Ey Zaat-ı Pakım Sübhaniyem İlhamına Muhtacım, Dayanmak Davranmaktan Zor
Bi güne daha el salladım,giden gitti
Ve o günün şahitleride gayıba karıştı
Ben düşünmek işin içinden çıkamadm heeç
Bir düş kurdum bin düşündüm düştüm ben!
Ve düştüğüm rüküş düşlerden düşe düşe bîhal oldum ben!

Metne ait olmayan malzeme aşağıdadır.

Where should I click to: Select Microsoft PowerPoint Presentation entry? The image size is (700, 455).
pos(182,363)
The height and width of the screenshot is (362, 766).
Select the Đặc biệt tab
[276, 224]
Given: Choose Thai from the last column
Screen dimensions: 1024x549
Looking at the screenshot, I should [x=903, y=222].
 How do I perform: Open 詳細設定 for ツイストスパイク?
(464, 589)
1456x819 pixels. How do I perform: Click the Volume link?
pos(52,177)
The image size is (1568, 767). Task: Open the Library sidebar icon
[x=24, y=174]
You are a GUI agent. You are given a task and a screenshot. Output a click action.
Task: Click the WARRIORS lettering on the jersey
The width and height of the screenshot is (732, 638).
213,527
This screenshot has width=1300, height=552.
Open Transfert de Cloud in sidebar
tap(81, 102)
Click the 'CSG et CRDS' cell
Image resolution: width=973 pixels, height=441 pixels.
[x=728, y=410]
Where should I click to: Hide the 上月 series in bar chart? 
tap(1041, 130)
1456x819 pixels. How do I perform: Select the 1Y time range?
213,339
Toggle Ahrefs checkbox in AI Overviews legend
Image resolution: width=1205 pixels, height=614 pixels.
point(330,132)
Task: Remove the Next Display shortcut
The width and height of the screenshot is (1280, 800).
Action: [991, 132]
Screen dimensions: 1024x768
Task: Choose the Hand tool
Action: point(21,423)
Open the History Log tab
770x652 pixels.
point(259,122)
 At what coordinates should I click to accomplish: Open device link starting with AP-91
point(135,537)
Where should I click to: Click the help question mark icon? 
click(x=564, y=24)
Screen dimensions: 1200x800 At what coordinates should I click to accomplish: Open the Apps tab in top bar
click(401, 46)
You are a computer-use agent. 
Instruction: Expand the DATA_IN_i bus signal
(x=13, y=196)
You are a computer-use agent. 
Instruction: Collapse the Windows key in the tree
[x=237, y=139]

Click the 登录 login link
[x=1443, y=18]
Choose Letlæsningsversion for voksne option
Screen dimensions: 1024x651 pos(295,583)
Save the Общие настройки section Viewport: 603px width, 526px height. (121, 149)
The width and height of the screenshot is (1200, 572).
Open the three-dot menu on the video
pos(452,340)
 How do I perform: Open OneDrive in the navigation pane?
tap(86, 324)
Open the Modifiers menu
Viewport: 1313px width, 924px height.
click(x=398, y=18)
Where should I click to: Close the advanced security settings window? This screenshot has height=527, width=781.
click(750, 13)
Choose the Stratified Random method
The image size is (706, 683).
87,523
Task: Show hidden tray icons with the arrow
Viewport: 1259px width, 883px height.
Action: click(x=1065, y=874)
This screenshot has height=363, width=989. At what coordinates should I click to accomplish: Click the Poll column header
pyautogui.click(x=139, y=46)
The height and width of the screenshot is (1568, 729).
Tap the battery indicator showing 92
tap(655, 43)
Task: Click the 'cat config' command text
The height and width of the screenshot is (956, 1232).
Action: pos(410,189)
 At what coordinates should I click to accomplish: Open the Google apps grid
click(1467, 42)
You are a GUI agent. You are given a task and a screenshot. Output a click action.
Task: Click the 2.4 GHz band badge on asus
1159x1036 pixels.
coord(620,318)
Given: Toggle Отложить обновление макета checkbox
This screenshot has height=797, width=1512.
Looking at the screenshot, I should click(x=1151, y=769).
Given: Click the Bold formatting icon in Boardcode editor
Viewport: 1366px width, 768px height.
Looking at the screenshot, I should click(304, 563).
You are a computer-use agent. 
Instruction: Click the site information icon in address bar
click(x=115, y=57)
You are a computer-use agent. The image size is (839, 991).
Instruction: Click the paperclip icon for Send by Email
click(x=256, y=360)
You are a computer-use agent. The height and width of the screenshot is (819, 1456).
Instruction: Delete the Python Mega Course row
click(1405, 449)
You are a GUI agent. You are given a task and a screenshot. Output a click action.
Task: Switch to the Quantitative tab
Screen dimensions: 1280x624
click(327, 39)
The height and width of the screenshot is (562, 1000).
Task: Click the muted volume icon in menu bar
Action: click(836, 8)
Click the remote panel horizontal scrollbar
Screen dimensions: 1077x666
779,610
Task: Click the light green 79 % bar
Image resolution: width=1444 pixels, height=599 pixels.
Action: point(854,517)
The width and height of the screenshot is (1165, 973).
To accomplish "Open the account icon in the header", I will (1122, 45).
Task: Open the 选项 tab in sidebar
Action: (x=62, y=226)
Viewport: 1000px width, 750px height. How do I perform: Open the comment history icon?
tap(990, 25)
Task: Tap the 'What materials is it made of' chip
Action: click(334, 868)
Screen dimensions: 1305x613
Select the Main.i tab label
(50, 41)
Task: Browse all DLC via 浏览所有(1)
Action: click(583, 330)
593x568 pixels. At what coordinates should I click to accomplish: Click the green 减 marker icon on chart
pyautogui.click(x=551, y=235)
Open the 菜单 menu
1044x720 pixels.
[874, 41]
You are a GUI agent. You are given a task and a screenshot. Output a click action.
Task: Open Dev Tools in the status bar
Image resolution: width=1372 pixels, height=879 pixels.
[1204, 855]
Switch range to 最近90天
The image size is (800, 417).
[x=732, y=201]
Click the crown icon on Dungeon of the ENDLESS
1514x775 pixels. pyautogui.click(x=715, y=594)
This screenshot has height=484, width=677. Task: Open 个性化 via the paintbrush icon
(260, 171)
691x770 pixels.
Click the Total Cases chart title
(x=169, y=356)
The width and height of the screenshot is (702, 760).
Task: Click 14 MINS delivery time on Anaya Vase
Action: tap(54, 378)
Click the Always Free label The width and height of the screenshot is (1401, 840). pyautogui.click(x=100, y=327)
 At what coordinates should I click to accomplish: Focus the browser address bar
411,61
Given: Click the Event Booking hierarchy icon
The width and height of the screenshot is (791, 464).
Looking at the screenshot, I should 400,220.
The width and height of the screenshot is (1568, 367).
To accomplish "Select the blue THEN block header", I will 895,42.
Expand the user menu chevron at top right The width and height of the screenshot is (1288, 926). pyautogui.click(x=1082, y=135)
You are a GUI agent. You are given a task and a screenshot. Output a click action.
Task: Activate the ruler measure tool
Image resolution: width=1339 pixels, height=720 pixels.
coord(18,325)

Var gücümle savaşıp çatışmaktayım.
Yabancılık çekerek alışmaktayım
İşte onlar yaban insanlar
İşte onlar meyvelerime sapanla taş atanlar
Ağızları lağım fiileri kahverengi
Bulunamaz bilge'nin dengi
Beni anlaman için gerek biraz bilgi
İlim ilim demek kendini bilmek demek
Hayat demek değildir sabah,öğle,akşam yemek yemek
Bilekle gelen emekten yemekse hüner demek
Bunun için savaş gerek!
Hep taarruz var
Hep zarar-rı muharrebelerime katıl bak,
Kolaymı,zormu hayatım
Ummadığım taşlar başımı yarar
Budur maruzatım
Ey zaat-ı pakım sübhaniyem ilhamına muhtacım
Dayanmak davranmaktan zor
Son sözün yetmeyeceği yer mahşer
Haylazlık eder şaşar beşer takıntılarını eşer
Yaptıklarını eker ve kaderle yanyana ekip biçer
İnsan hiç bi zaman tek değildir
Ayakkabılarını istikametime çevir ki yürüdüğün yollar doğru olsun
Ki isabet edesin ki isabetsiz giden öylece gider
Yolu bitmezki giderde gider giderler
Haydi başlasın cefa bu şarkıyla ödenir vefa
Azla gerekir iktifa yoklukla sürer dermiş sefa
Günde kaç kez görevini edersin ifa'a Ruha gerek şifaaa
Ah bu ruhum yordu içimdeki esef
Ve tenimde açtığı çiçek gibi sedef
Hüzün kabuğu içine çekiliverdi keş'ef!
Dışarıda karanlık içimde gizli pertev!